• [Supplied information]:
· · · ·
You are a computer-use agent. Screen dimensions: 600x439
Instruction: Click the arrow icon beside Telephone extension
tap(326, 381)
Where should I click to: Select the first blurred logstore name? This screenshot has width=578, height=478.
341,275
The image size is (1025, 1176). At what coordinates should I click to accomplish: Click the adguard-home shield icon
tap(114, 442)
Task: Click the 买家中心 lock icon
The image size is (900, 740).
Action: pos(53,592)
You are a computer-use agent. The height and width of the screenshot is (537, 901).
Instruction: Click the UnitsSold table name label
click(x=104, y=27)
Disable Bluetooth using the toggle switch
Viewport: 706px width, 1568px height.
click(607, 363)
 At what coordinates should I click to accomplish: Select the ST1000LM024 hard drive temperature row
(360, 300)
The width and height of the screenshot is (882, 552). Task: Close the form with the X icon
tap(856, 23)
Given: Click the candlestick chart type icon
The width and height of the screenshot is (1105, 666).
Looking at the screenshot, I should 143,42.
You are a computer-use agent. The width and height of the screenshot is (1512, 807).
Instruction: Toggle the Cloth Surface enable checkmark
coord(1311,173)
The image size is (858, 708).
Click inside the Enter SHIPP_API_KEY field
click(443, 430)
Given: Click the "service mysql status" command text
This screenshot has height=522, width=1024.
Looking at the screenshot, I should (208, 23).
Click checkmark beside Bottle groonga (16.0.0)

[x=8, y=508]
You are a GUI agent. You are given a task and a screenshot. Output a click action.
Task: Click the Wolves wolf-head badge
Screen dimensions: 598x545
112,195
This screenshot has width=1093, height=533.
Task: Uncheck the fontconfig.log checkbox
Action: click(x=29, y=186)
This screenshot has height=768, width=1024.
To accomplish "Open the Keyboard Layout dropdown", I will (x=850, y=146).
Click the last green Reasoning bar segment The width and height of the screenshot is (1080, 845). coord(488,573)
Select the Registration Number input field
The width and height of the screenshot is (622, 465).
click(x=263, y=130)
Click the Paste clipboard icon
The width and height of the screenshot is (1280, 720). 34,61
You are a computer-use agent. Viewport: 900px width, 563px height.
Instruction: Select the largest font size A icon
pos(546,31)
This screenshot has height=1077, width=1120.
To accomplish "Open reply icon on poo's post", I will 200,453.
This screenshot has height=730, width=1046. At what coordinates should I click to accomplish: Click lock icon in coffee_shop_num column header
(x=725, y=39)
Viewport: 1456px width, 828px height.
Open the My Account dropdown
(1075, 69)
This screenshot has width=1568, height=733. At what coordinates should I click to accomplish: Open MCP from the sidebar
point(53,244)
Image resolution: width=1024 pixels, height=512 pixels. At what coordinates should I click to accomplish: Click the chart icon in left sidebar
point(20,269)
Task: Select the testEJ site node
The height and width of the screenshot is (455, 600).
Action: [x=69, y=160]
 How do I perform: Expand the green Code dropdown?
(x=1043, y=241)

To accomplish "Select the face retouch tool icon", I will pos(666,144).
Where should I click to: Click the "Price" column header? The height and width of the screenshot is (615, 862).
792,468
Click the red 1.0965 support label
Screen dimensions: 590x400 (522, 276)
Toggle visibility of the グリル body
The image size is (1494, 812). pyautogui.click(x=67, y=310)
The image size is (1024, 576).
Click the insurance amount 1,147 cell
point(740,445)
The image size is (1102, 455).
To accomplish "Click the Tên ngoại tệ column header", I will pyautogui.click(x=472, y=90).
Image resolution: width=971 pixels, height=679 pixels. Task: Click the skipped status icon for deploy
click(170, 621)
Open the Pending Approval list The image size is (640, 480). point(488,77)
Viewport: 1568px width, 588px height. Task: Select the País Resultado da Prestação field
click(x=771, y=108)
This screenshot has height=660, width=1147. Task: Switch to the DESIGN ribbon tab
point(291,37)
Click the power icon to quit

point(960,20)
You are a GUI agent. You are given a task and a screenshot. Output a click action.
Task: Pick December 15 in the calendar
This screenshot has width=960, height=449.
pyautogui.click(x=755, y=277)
· · · ·
• [Work instruction]:
The records above must be transcribed in full, word for word.

• [Output for this task]:
You are a computer-use agent. Screen dimensions: 600x439
Instruction: Click the arrow icon beside Telephone extension
tap(326, 381)
Where should I click to: Select the first blurred logstore name? This screenshot has width=578, height=478.
341,275
The image size is (1025, 1176). At what coordinates should I click to accomplish: Click the adguard-home shield icon
tap(114, 442)
Task: Click the 买家中心 lock icon
The image size is (900, 740).
Action: pos(53,592)
You are a computer-use agent. The height and width of the screenshot is (537, 901).
Instruction: Click the UnitsSold table name label
click(x=104, y=27)
Disable Bluetooth using the toggle switch
Viewport: 706px width, 1568px height.
click(607, 363)
 At what coordinates should I click to accomplish: Select the ST1000LM024 hard drive temperature row
(360, 300)
The width and height of the screenshot is (882, 552). Task: Close the form with the X icon
tap(856, 23)
Given: Click the candlestick chart type icon
The width and height of the screenshot is (1105, 666).
Looking at the screenshot, I should 143,42.
You are a computer-use agent. The width and height of the screenshot is (1512, 807).
Instruction: Toggle the Cloth Surface enable checkmark
coord(1311,173)
The image size is (858, 708).
Click inside the Enter SHIPP_API_KEY field
click(443, 430)
Given: Click the "service mysql status" command text
This screenshot has height=522, width=1024.
Looking at the screenshot, I should (208, 23).
Click checkmark beside Bottle groonga (16.0.0)

[x=8, y=508]
You are a GUI agent. You are given a task and a screenshot. Output a click action.
Task: Click the Wolves wolf-head badge
Screen dimensions: 598x545
112,195
This screenshot has width=1093, height=533.
Task: Uncheck the fontconfig.log checkbox
Action: click(x=29, y=186)
This screenshot has height=768, width=1024.
To accomplish "Open the Keyboard Layout dropdown", I will (x=850, y=146).
Click the last green Reasoning bar segment The width and height of the screenshot is (1080, 845). coord(488,573)
Select the Registration Number input field
The width and height of the screenshot is (622, 465).
click(x=263, y=130)
Click the Paste clipboard icon
The width and height of the screenshot is (1280, 720). 34,61
You are a computer-use agent. Viewport: 900px width, 563px height.
Instruction: Select the largest font size A icon
pos(546,31)
This screenshot has height=1077, width=1120.
To accomplish "Open reply icon on poo's post", I will 200,453.
This screenshot has height=730, width=1046. At what coordinates should I click to accomplish: Click lock icon in coffee_shop_num column header
(x=725, y=39)
Viewport: 1456px width, 828px height.
Open the My Account dropdown
(1075, 69)
This screenshot has width=1568, height=733. At what coordinates should I click to accomplish: Open MCP from the sidebar
point(53,244)
Image resolution: width=1024 pixels, height=512 pixels. At what coordinates should I click to accomplish: Click the chart icon in left sidebar
point(20,269)
Task: Select the testEJ site node
The height and width of the screenshot is (455, 600).
Action: [x=69, y=160]
 How do I perform: Expand the green Code dropdown?
(x=1043, y=241)

To accomplish "Select the face retouch tool icon", I will pos(666,144).
Where should I click to: Click the "Price" column header? The height and width of the screenshot is (615, 862).
792,468
Click the red 1.0965 support label
Screen dimensions: 590x400 (522, 276)
Toggle visibility of the グリル body
The image size is (1494, 812). pyautogui.click(x=67, y=310)
The image size is (1024, 576).
Click the insurance amount 1,147 cell
point(740,445)
The image size is (1102, 455).
To accomplish "Click the Tên ngoại tệ column header", I will pyautogui.click(x=472, y=90).
Image resolution: width=971 pixels, height=679 pixels. Task: Click the skipped status icon for deploy
click(170, 621)
Open the Pending Approval list The image size is (640, 480). point(488,77)
Viewport: 1568px width, 588px height. Task: Select the País Resultado da Prestação field
click(x=771, y=108)
This screenshot has height=660, width=1147. Task: Switch to the DESIGN ribbon tab
point(291,37)
Click the power icon to quit

point(960,20)
You are a GUI agent. You are given a task and a screenshot. Output a click action.
Task: Pick December 15 in the calendar
This screenshot has width=960, height=449.
pyautogui.click(x=755, y=277)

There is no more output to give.